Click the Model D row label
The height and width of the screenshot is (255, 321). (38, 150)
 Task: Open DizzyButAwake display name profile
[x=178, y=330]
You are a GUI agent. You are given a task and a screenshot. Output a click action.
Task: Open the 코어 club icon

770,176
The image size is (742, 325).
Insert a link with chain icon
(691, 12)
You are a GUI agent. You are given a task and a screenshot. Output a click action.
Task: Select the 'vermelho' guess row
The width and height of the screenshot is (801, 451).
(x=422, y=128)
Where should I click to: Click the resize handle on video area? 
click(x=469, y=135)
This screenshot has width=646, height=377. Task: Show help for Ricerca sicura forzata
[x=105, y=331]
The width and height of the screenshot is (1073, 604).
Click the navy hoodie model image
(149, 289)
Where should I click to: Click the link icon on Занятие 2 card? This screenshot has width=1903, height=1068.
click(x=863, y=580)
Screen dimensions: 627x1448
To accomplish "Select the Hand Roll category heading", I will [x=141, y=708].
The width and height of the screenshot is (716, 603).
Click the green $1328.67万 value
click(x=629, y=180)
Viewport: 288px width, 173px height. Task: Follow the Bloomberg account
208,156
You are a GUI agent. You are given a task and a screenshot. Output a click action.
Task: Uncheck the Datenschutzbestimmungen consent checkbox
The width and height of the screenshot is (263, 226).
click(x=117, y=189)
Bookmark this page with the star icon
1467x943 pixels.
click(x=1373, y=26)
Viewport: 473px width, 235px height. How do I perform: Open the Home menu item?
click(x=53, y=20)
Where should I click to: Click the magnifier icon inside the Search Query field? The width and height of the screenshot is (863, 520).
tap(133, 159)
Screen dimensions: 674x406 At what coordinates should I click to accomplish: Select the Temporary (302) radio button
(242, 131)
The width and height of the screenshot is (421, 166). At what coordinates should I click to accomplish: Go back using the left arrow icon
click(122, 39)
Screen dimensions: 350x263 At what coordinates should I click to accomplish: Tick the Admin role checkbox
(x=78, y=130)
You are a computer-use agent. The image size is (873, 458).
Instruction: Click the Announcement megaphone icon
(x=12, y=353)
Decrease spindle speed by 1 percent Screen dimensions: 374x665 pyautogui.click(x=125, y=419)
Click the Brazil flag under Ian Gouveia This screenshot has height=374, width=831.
----
*The task*: Report each line of the listing above that contains the word "coordinates", copying every such line in full.

*Written solution*:
Screen dimensions: 674x406 At what coordinates should I click to accomplish: Select the Temporary (302) radio button
The width and height of the screenshot is (421, 166). At what coordinates should I click to accomplish: Go back using the left arrow icon
Screen dimensions: 350x263 At what coordinates should I click to accomplish: Tick the Admin role checkbox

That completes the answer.